We repeat the whole process of data collection, training and testing of the machine by varying the choice of the threshold height and then make a quantitative comparison based on predictability skill to select the most suitable threshold height for detection and prediction of EE. It must be noted that by prediction we imply the identification of a common pattern or structure in the test signal that always appears quite ahead of time before the arrival of extreme events and hence, effectively works as a precursor to the extreme events. Our machine learning based recipe unfolds two useful information: (i) Data collected from a passive variable before the appearance of EE in an active variable can provide clues to capture the future trend of an active variable and thereby predict the precursory shape of the forthcoming EE, (ii) machine can efficiently suggest a choice of appropriate threshold height that may augment the prediction process. A possible reason for the necessity of a critical threshold for accurate prediction by the machine is explained further in light of a coherent pattern that always appears in the ensemble of multiple segments of data inputs that has been collected prior to the EE.

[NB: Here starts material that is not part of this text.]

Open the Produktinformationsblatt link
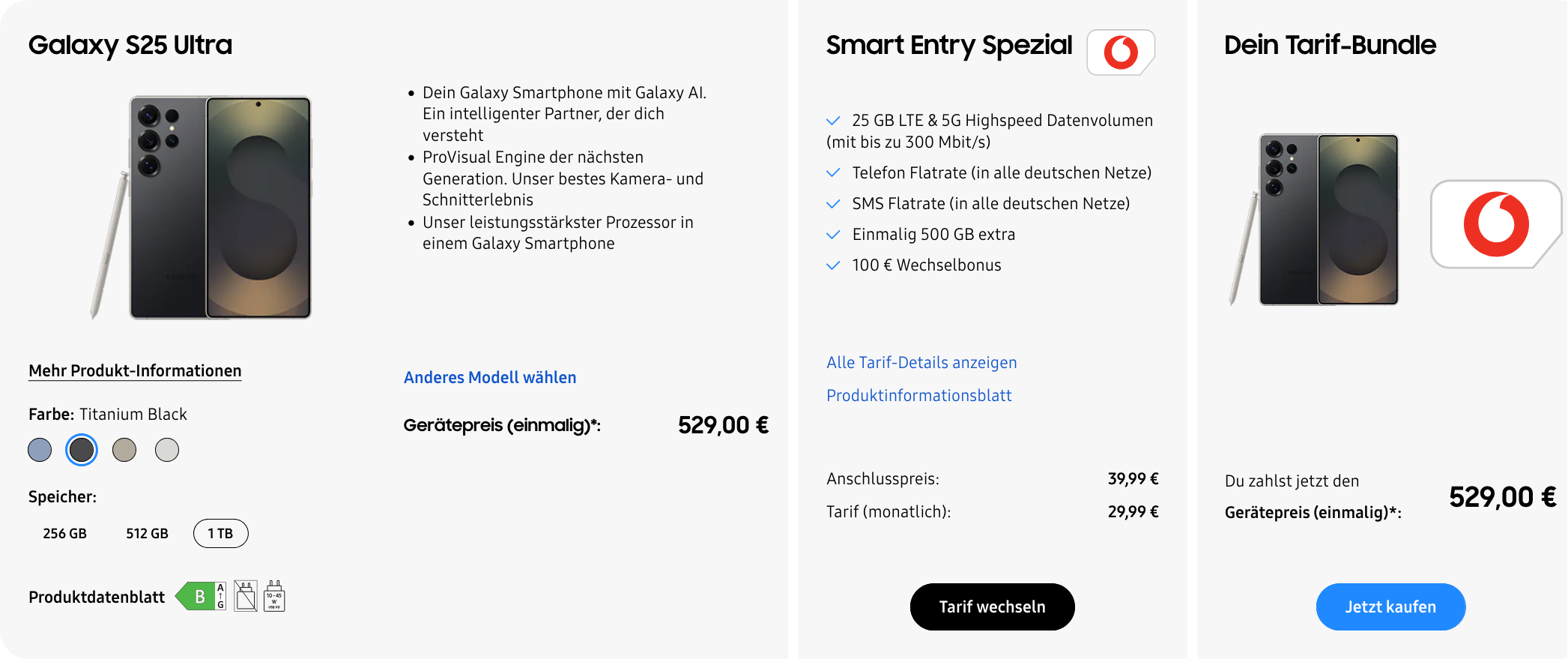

For demonstration purpose, we use a paradigmatic model neuron that consists of active variables (fast variables) expressing the triggering of extreme events when its passive counterpart (slow variable) shows no signature of extremes.

Methodology

Dataset

For data generation of EEs, we numerically simulate a synaptically (chemically) coupled slow-fast Hindmarsh-Rose (HR) neurons model [64],

\begin{array}{l} \dot{x_{i}} = y_{i} + b x_{i}^{2} - a x_{i}^{3} - z_{i} + I - θ_{i} (x_{i} - v_{s}) Γ (x_{j}) \\ \dot{y_{i}} = c - κ x_{i}^{2} - y_{i} \\ \dot{z_{i}} = ρ [s (x_{i} - x_{R}) - z_{i}], & (1) \end{array}

where x_i and y_i (i, j = 1, 2; i≠j) are the fast variables and oscillate with firing of spiking or bursting potentials. The slow variable z_i controls the fast oscillations. Each variable has its specific biological functional meaning. The system parameters a, b, c, and s are appropriately chosen where r < 1 is the slow parameter. x_R and v_s are constant biases and $Γ (x) = \frac{1}{1 + e^{- λ (x - Θ)}}$ is a sigmoidal function, typically used [65] to represent chemical synaptic coupling. The parameters, a = 1, b = 3, c = 1, κ = 5, x_R = −1.6, ρ = 0.01, s = 5, I = 4, v_s = 2, λ = 10, Θ = −0.25, are kept fixed for generating data. The coupling constant θ_{1, 2} decides the strength of mutual communication between the neurons via chemical synapses. We collect data on x_i and z_i (i = 1, 2) from numerical simulations and define two new variables, u = x₁+x₂ and v = z₁+z₂. Extreme events are expressed [65] in the fast variable u, which is denoted as our active variable, while the slow variable v is defined as the passive variable. The passive variable does show a signature of rising amplitude when extreme events arrive in the active variable. However, we have to make a cut-off in the range of the threshold as usually used from 4σ to 8σ in the literature. The rising peaks in the slow variable are not significantly large than our considered significant height (3.5σ to 6σ). Our motivation is to predict the precursory structures for rare peaks, and for this purpose, we consider the v variable as a passive variable. Information from the passive variable v is then used as input data to the machine for predicting the preceding structure of extremes in u.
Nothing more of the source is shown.